Como já estabeleci em minha obra Platão e o espelho do mito , Platão utiliza neste texto, como em outros diálogos, um símbolo cósmico de origem pitagórica, o número cinco, ou pentafido, que tem a virtude matemática, musical e cósmica de representar a totalidade do ser. Se não é possível desenvolver as propriedades do cinco neste artigo, eu notarei simplesmente que toda a estrutura do Banquete é comandada por este número. Basta recapitular as diferentes sequências e os diferentes personagens. Já sabemos que os discursos preparatórios sobre o amor são em número de cinco: Fedro, Pausânias, Erixímaco, Aristófanes e Agatão, e somente de cinco, embora Aristodemo declare que outros convidados haviam tomado a palavra naquela noite: mas Platão reteve apenas cinco. Estes cinco discursos preparatórios, em que a retórica se mistura à sofística, preparam a entrada em cena de Sócrates e de Diotima, que fazem ultrapassar esses elogios em proveito de um discurso verdadeiramente filosófico, orientado não para o prazer sensual, mas para o bem intelectual.

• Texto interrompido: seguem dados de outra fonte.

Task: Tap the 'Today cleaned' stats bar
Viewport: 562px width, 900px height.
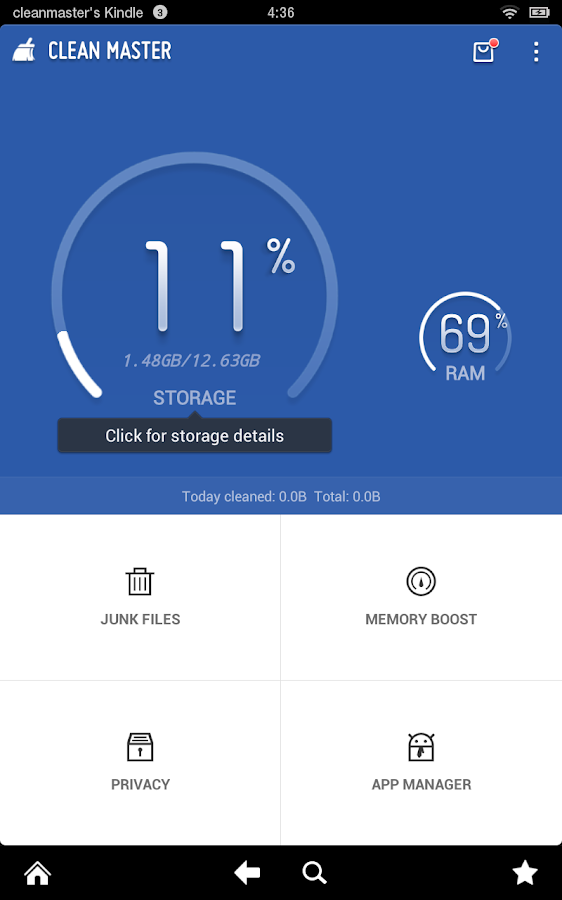Action: (281, 496)
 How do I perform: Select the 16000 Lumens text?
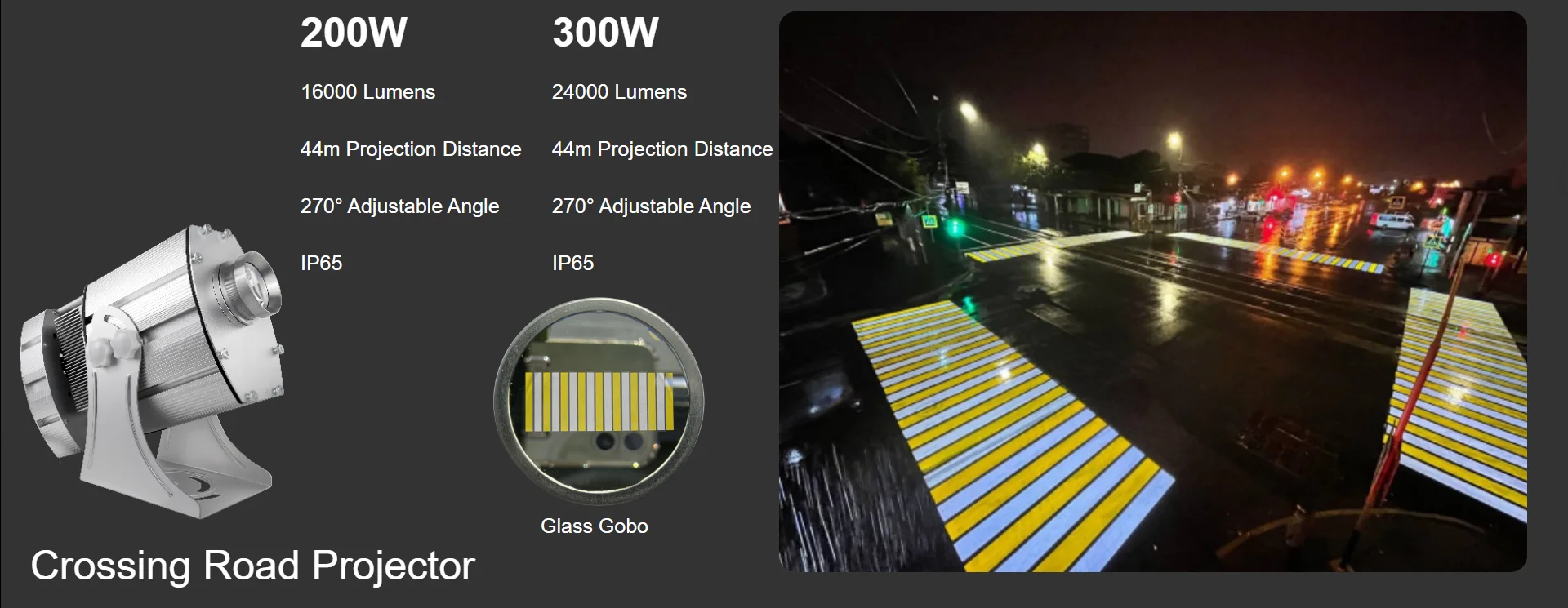click(x=368, y=92)
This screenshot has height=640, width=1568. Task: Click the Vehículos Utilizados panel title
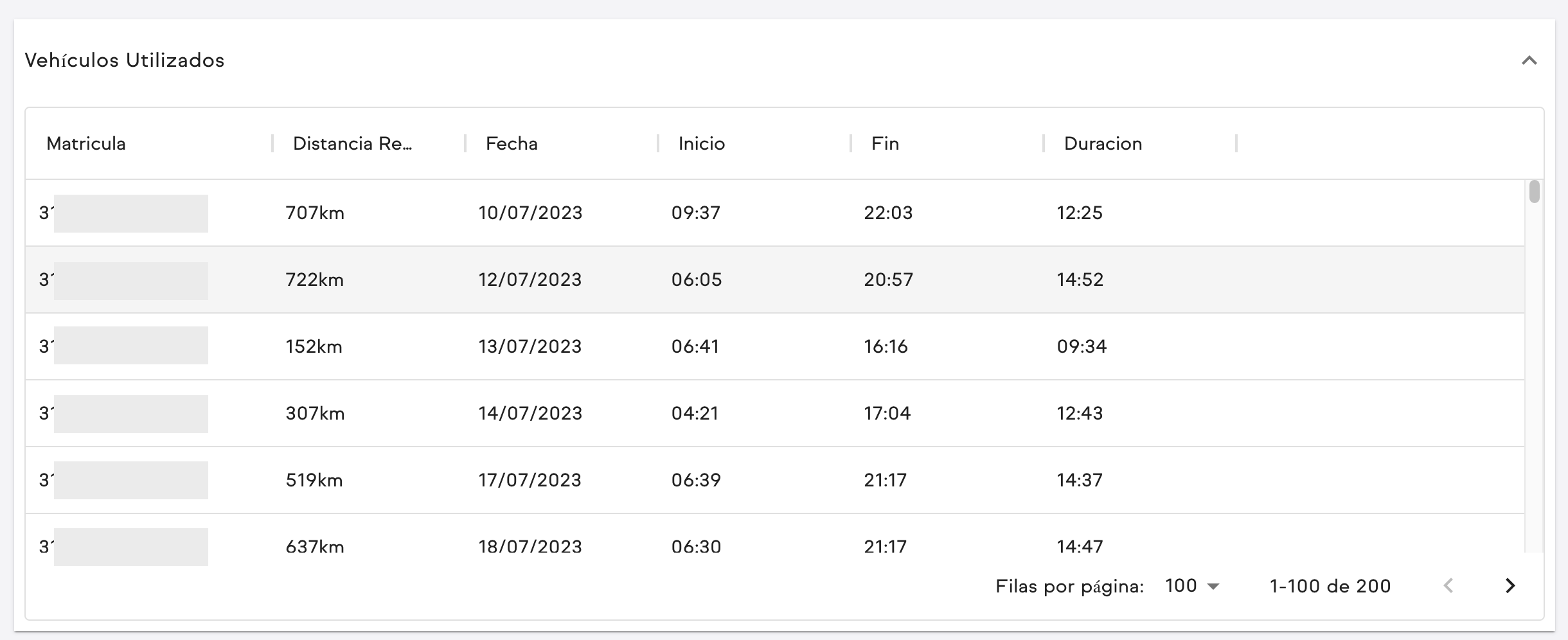coord(125,60)
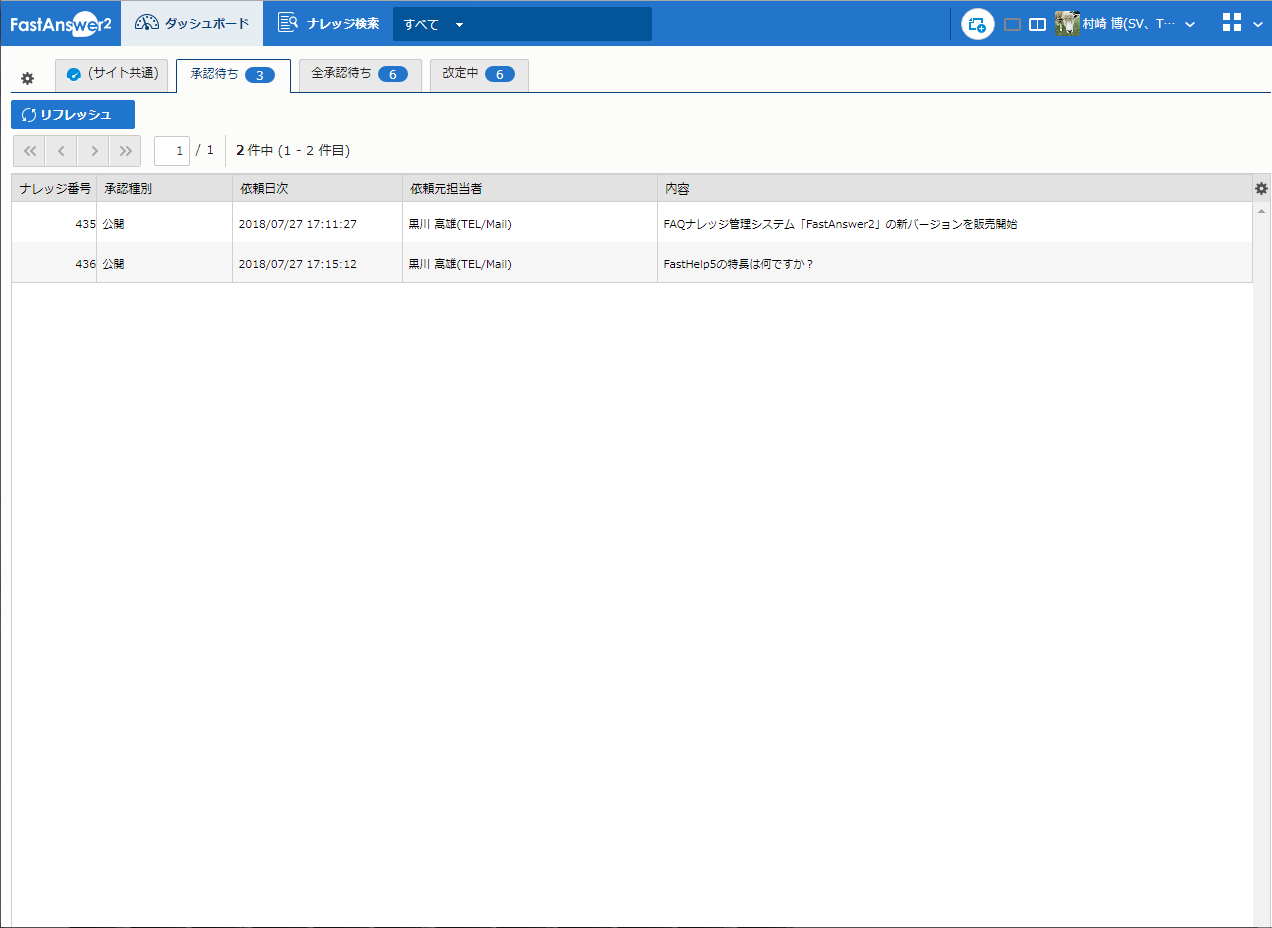
Task: Switch to split two-pane layout view
Action: pyautogui.click(x=1037, y=25)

O discurso de Aristófanes, o mais célebre dos cinco primeiros discursos, distingue, por sua vez, em seu mito da humanidade primitiva, cinco espécies diferentes: (1) os homens esféricos simultaneamente masculinos, femininos e hermafroditas, sendo, depois, esta humanidade primitiva cortada em duas, (2) os heterossexuais que procuram sua metade feminina, (3) as heterossexuais que procuram sua metade masculina, (4) os homossexuais que procuram sua metade masculina, e 5) os homossexuais que procuram sua metade feminina.

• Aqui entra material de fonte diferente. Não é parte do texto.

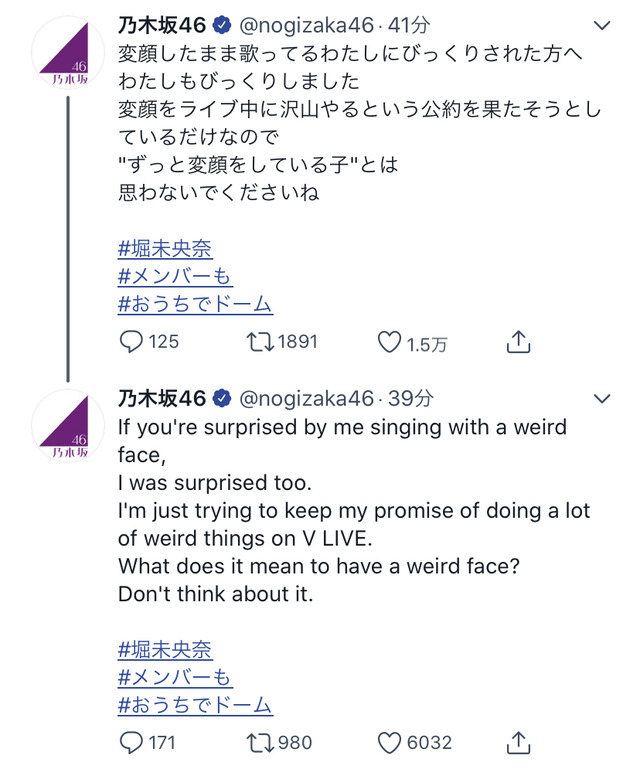Screen dimensions: 640x769
Task: Open the #堀未央奈 hashtag in second tweet
Action: pyautogui.click(x=165, y=649)
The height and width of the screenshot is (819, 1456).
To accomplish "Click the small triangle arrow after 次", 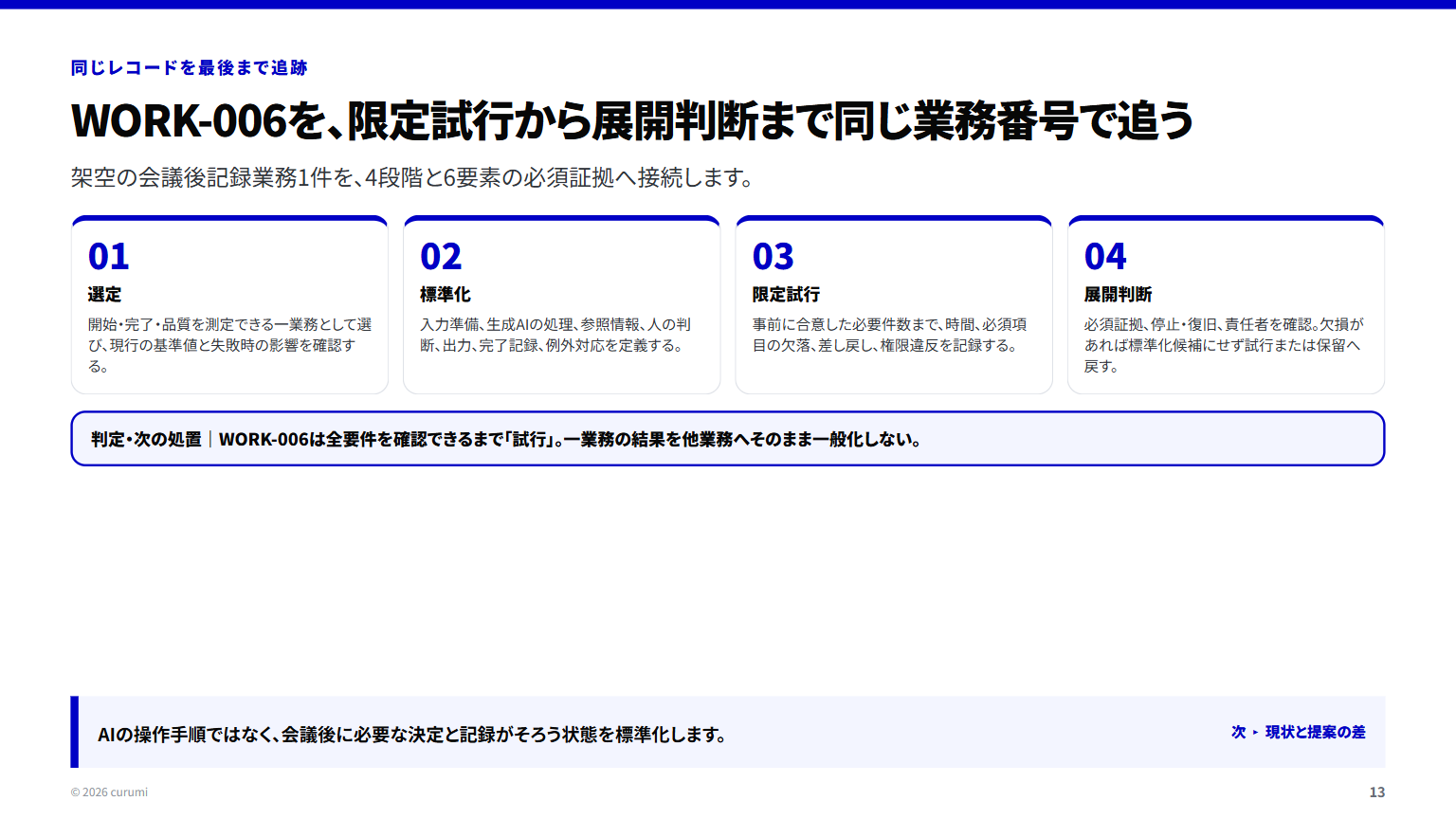I will [x=1255, y=733].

Quando se recapitula o encadeamento direto ou indireto das conversações, percebe-se que todos os temas do diálogo, os personagens, os discursos e os banquetes ocorrem todos em dupla e se refletem em espelho. No banquete humano de Agatão, aquele ao qual assistimos em Atenas, responde o banquete divino de Afrodite que o precedeu no Olimpo. À divina estrangeira do banquete dos homens, Diotima, responde a mortal estrangeira do banquete dos deuses, Pênia. Ao casal que gera Eros em honra de Afrodite, Poros e Pênia, responde o casal que engendra o elogio do amor em honra de Eros, Sócrates e Diotima. Aos cinco discursos preparatórios dos primeiros oradores que delineiam os traços de Eros correspondem os cinco degraus da iniciação amorosa. Ao Sócrates vagabundo, que permanece uma hora imóvel diante de Agatão que lhe está próximo, hesitando entrar, responde Eros, filho de Boêmia, que se deita na passagem das portas.

Tudo é, então, um jogo amoroso de analogias no texto do Banquete. Se voltamos ao início da conversação, no momento das primeiras trocas de Apolodoro que narra a noite do banquete aos seus amigos, veremos que o discurso de Diotima, dissimulado naquele de Sócrates, ele próprio circundado pelas cinco outras propostas dos outros convivas, foi finalmente relatado por Aristodemo, única testemunha da festa, a um personagem denominado Fênix que, por sua vez, o transmitiu a um amigo anônimo (172 b 2), de quem Glauco retém suas referências que o conduzem a solicitar a Apolodoro seu relato que ele ouviu, de primeira mão, de Aristodemo. O leitor poderá recontar os protagonistas do prólogo do Banquete. Eles são realmente em número de cinco, quatro atenienses munidos de um nome, Aristodemo, Apolodoro, Fênix, Glauco, e um anônimo amigo de Fênix que representou o intermediário. Como havia cinco oradores antes do discurso de Sócrates, para preparar a ascensão amorosa em cinco etapas em direção ao Belo, houve cinco narradores após o discurso de Sócrates que referiram este estranho encaixe de relatos, de personagens e de banquetes. O conjunto do texto platônico, como mais tarde A arte da fuga de Bach,  possui uma estrutura em abismo na qual os diferentes elementos se correspondem e se fazem eco num vasto jogo de ponto e de contraponto. Tal é, sem dúvida, a harmonia cósmica do amor, que reúne todas as coisas para gerar sob o olhar da Beleza suprema.